Pontos e Contos
Versão para cópiaO testemunho
Um santo homem repousava, junto a velho poço, em Cesareia, quando se aproximaram dele alguns jovens aprendizes do Evangelho, rogando-lhe esclarecimentos sobre o testemunho a que se referem todos os orientadores da virtude cristã, na preparação espiritual.
O ancião fez um gesto de bênção e falou sem preâmbulos:
— Um devotado judeu convertido à Boa Nova resolveu transportar a palavra do Senhor para certa comunidade rural da antiga Fenícia, onde residia, no intuito de guiar corações amigos, das trevas para a luz.
Inflamado de entusiasmo, saiu de Jerusalém para a nova pátria que adotara, após recolher os ensinamentos do Messias, através dos apóstolos, em ambiente familiar.
Mente modificada e coração refeito, passou a ensinar as verdades novas, sem perder o calor da fé, ante a gelada indiferença, de velhos companheiros de luta.

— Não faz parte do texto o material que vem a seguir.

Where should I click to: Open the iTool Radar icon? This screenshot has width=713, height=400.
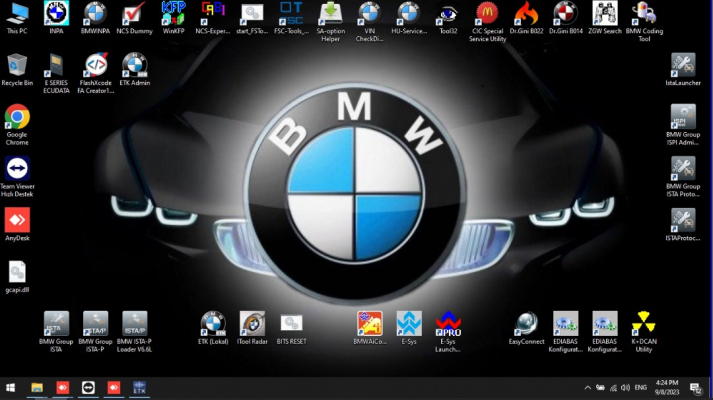coord(252,323)
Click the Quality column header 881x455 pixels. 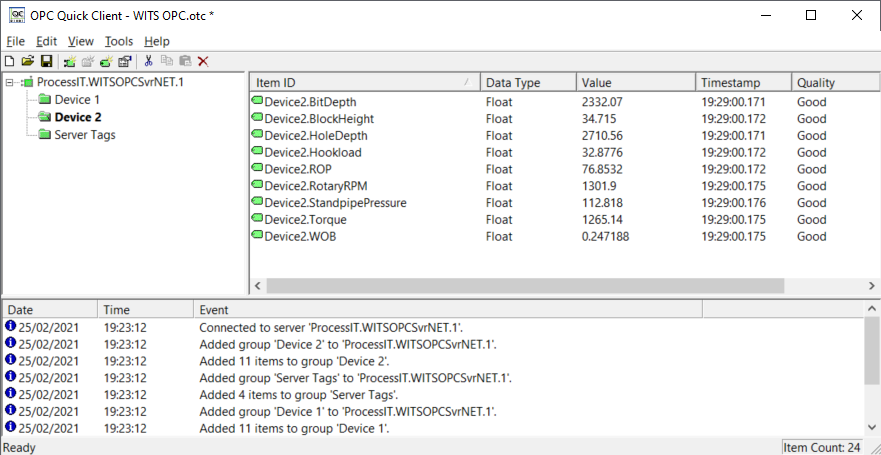(x=835, y=83)
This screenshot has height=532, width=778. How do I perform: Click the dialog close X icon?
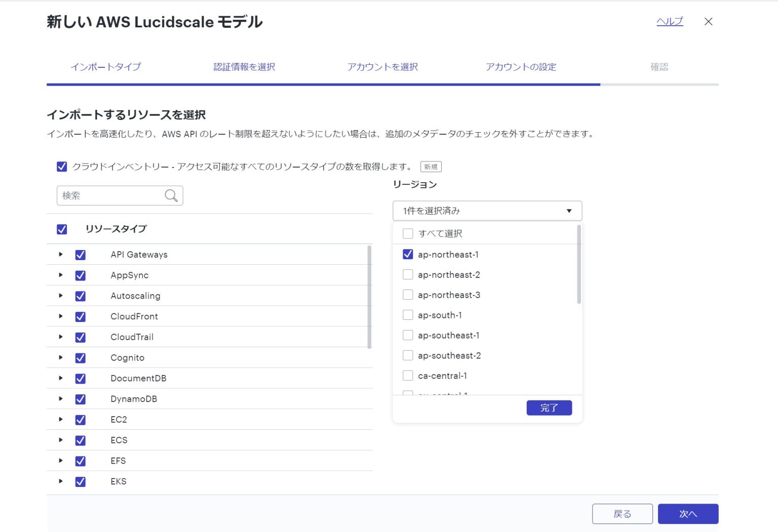[x=708, y=21]
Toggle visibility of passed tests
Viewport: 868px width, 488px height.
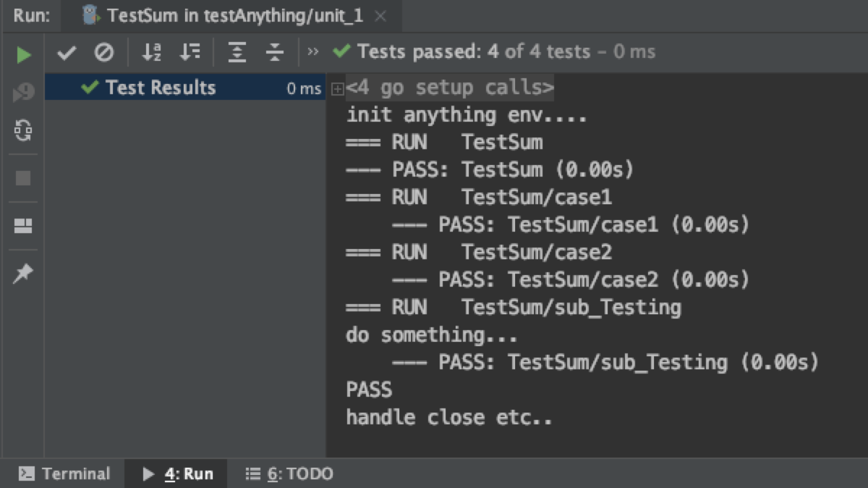coord(68,52)
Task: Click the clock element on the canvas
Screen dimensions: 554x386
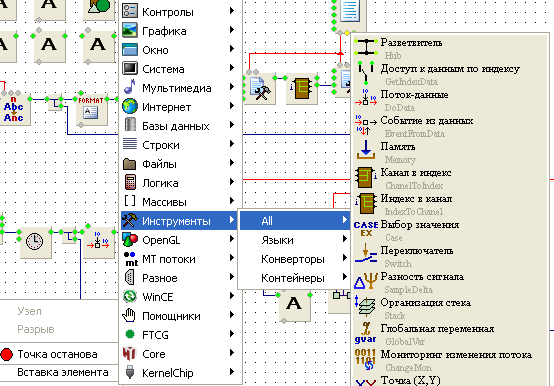Action: (x=35, y=242)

Ninguém queria saber de perdoar inimigos ou auxiliá-los e muito menos de lançar mão dos próprios haveres, em favor da fraternidade e, por isto, o pobre doutrinador foi insultado e apedrejado em praça pública.
Decorrido longo tempo de esforço inútil, deliberou transferir-se para aldeia próspera, situada às margens do Eufrates, onde contava com diversos amigos, e pôs-se a caminho, sem vacilar.
Seguia estrada fora, de pensamento voltado para o céu todo azul e ouro, agradecendo ao Mestre a bênção das flores e das brisas que lhe adocicava a marcha, quando, a certa altura de zona pantanosa, surpreendeu ardiloso crocodilo que, sorrateiro e voraz, rastejava ao seu encontro.
Compreendeu a extensão do perigo e tentou evitá-lo. Recuou, instintivamente; todavia, dois temíveis animais da mesma espécie buscavam atacá-lo pela retaguarda.
Sabia que, não longe, existia pequena cabana a que poderia abrigar-se e deu-se pressa em alcançá-la; atingindo-a, porém, reparou, surpreendido, que a choça fora incendiada por anônimo delinquente.
Procurou a margem de grande canal próximo, onde pequena ponte lhe proporcionaria passagem para outro lado da região; entretanto, a ponte rústica fora arrebatada por inundações recentes.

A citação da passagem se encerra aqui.